Stored data entries
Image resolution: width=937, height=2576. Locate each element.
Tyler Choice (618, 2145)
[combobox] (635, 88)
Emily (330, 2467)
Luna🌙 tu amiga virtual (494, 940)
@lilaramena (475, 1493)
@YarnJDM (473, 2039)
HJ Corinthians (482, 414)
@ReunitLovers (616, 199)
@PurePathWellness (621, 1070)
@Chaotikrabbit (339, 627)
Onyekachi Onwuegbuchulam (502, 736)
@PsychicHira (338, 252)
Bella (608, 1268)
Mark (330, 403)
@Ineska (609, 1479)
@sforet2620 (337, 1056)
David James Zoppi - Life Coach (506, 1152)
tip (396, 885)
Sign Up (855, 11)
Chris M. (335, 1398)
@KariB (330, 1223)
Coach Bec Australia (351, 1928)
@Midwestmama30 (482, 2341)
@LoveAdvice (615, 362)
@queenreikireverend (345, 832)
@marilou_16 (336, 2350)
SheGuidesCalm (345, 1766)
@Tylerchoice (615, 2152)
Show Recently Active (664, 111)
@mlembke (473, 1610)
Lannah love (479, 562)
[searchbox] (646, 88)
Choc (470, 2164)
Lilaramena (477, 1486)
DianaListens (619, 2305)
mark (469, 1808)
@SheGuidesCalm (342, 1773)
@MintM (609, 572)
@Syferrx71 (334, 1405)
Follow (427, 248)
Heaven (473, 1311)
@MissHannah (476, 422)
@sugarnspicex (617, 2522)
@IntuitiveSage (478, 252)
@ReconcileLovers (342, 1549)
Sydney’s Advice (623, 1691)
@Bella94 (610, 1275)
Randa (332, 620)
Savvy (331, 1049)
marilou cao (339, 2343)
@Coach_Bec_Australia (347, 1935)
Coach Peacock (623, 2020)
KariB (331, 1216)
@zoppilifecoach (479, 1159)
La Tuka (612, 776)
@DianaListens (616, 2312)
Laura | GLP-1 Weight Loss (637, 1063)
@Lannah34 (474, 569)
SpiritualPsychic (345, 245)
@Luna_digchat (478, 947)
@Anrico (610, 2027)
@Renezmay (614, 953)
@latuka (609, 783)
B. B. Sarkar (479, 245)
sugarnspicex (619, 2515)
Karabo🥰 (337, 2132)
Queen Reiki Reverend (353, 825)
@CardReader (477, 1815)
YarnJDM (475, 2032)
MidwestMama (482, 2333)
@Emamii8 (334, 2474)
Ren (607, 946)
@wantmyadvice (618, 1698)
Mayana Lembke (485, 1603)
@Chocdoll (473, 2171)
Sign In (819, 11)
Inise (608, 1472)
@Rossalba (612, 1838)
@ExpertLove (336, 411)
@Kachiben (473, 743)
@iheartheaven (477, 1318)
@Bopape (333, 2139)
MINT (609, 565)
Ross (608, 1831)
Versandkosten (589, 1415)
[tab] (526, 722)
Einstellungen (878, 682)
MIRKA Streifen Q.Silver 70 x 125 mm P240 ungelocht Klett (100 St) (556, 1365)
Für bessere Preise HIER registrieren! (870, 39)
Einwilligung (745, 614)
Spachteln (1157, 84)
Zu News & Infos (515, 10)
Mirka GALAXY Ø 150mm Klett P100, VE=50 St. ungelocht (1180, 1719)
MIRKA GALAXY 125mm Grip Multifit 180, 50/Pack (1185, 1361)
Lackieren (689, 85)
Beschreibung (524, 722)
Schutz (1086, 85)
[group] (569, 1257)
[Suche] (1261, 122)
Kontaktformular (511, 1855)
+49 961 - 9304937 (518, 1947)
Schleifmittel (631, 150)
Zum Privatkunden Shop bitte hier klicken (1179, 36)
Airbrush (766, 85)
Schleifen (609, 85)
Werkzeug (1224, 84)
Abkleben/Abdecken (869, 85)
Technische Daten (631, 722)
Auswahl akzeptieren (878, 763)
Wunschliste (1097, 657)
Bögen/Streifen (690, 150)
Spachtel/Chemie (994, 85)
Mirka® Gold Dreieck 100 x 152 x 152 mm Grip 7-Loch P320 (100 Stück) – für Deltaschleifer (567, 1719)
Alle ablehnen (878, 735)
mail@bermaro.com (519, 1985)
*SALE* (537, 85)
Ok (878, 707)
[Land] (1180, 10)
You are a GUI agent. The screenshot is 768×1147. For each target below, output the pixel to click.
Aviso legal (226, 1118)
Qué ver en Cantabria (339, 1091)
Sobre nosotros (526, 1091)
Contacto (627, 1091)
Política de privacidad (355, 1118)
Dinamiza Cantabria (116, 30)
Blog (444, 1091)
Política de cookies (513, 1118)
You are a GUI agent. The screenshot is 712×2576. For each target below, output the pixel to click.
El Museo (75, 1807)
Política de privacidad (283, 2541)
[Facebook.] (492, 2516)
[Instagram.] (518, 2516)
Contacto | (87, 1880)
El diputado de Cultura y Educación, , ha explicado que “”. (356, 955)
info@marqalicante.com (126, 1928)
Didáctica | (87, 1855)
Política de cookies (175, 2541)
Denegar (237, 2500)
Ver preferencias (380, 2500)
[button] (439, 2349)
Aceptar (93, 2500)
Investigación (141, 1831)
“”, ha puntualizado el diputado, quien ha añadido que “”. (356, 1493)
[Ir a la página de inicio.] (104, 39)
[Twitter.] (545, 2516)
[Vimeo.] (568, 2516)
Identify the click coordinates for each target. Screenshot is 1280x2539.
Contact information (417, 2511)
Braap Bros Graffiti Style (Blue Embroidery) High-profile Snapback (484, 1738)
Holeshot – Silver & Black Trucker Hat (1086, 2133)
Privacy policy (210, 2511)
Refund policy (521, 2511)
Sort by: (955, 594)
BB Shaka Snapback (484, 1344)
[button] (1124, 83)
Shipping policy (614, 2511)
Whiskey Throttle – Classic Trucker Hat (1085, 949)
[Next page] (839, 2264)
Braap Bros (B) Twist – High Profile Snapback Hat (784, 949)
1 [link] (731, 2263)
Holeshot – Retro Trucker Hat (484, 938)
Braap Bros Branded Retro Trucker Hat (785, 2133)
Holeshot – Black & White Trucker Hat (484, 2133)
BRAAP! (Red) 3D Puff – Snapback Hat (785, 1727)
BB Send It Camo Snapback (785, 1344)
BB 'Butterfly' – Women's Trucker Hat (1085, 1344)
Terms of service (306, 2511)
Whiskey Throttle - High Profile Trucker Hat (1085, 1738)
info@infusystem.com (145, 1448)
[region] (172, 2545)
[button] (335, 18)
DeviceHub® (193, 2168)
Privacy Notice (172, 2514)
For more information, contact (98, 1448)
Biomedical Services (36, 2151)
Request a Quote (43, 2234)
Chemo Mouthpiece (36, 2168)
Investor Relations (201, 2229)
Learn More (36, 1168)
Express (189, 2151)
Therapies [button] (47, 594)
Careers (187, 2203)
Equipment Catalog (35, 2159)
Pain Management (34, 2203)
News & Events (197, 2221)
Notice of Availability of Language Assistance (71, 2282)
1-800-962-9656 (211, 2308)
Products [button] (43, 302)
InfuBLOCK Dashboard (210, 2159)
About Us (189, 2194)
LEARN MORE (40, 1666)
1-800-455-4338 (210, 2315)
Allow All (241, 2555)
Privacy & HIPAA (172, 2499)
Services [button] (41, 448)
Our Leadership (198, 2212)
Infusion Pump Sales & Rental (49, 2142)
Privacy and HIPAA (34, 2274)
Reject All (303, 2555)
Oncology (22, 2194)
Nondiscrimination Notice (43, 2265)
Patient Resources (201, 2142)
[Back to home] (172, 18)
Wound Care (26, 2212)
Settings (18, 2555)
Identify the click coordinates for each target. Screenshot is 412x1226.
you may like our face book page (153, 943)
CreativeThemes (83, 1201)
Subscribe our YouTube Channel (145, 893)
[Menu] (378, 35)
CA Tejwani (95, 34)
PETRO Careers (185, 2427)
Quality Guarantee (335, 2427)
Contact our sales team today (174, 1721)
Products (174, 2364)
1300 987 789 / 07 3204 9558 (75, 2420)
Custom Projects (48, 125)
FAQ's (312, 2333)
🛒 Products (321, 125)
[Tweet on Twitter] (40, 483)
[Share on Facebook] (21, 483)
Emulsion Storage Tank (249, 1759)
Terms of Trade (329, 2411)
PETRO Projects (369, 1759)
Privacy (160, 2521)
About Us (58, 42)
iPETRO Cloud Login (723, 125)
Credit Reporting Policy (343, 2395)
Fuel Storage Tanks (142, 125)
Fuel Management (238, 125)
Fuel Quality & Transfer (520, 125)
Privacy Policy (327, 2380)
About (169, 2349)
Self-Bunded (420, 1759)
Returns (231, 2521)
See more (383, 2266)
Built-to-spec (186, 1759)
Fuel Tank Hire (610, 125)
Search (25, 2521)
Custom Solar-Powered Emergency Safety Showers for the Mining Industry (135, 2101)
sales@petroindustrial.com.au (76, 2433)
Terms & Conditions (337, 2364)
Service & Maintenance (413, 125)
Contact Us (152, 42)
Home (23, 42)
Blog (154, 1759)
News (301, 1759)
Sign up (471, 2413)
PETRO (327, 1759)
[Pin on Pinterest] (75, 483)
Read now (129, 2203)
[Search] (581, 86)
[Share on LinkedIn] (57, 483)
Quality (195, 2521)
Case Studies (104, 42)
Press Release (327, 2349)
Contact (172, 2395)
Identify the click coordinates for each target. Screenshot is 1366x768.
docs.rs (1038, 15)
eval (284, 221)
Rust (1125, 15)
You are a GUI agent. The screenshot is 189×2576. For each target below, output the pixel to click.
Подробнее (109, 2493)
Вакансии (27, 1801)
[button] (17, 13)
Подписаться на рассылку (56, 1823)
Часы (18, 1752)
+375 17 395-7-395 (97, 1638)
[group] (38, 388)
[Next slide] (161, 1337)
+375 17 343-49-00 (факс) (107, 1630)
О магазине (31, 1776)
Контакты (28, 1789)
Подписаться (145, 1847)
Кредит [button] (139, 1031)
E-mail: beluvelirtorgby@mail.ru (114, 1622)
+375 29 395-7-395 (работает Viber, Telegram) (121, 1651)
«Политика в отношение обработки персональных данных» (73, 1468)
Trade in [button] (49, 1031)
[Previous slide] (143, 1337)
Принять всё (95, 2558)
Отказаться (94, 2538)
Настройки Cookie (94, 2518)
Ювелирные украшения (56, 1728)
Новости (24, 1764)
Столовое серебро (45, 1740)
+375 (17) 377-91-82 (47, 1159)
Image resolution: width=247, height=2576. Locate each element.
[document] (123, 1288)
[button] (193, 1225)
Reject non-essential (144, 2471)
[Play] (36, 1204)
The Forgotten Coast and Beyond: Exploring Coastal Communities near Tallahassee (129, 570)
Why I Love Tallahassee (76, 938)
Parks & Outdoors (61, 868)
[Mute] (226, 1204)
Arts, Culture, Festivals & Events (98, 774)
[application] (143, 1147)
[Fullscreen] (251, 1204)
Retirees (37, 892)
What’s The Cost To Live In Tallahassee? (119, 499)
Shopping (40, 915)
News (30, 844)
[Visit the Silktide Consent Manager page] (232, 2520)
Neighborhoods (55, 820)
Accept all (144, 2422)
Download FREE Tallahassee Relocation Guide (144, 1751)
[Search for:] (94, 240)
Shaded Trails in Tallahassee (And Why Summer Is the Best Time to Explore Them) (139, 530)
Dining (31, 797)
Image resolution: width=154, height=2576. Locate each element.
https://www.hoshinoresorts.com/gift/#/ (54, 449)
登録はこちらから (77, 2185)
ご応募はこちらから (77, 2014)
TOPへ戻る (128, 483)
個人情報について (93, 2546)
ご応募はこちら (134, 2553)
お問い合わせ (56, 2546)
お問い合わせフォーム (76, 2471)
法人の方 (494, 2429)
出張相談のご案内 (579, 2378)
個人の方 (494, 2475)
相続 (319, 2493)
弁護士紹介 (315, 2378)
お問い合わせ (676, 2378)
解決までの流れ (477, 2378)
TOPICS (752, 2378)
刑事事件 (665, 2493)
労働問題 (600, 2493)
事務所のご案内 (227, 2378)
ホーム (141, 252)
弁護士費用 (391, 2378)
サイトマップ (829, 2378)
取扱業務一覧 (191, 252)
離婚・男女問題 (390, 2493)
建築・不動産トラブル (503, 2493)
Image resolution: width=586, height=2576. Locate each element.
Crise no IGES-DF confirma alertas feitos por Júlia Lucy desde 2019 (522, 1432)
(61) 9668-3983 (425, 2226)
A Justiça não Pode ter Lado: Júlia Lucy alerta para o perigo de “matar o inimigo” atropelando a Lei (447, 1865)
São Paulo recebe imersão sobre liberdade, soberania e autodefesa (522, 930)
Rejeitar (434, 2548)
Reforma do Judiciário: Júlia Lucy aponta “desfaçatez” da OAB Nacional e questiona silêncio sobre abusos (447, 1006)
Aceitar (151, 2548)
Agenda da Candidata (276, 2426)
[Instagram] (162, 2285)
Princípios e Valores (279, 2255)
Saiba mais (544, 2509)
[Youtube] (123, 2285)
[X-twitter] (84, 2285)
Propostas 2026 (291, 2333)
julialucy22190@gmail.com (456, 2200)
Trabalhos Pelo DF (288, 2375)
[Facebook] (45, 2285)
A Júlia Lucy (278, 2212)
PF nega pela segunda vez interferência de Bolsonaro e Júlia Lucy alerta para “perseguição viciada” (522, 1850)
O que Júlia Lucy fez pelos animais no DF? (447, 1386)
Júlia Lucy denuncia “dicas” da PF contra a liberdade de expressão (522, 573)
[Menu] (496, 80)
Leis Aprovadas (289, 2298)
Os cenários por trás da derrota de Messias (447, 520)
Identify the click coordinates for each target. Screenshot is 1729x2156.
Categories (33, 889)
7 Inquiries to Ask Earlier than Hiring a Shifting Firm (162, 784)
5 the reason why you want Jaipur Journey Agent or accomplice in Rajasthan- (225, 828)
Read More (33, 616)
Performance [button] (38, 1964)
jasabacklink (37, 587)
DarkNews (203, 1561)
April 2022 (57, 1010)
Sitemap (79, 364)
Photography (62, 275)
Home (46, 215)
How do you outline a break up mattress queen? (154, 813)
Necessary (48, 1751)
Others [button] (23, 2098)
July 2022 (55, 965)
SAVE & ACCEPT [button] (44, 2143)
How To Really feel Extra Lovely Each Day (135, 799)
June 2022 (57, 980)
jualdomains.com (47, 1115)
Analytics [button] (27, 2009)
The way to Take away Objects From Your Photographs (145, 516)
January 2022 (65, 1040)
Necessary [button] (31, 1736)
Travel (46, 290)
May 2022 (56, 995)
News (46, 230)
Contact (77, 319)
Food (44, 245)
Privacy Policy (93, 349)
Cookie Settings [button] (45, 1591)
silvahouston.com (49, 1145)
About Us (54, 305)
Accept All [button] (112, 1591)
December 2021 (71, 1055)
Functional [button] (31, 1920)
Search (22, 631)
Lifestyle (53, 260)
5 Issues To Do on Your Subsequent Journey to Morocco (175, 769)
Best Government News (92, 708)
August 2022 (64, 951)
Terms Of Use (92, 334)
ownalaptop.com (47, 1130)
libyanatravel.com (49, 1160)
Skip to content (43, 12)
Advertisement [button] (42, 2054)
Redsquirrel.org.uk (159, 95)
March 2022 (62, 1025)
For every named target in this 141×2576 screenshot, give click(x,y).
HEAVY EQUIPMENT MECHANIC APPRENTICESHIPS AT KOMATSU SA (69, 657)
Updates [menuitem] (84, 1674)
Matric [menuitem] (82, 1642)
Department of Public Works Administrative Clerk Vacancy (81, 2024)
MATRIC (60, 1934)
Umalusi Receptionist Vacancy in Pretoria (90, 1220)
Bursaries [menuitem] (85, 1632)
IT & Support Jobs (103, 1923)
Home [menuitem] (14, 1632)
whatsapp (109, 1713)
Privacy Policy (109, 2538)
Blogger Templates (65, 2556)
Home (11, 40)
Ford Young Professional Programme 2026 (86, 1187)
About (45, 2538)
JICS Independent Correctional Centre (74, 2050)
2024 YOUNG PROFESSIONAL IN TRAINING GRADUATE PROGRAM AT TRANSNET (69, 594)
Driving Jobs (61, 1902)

What you are asked to do | Collect from the data above every line that includes "Your".

Result of the exercise |
The way to Take away Objects From Your Photographs (145, 516)
5 Issues To Do on Your Subsequent Journey to Morocco (175, 769)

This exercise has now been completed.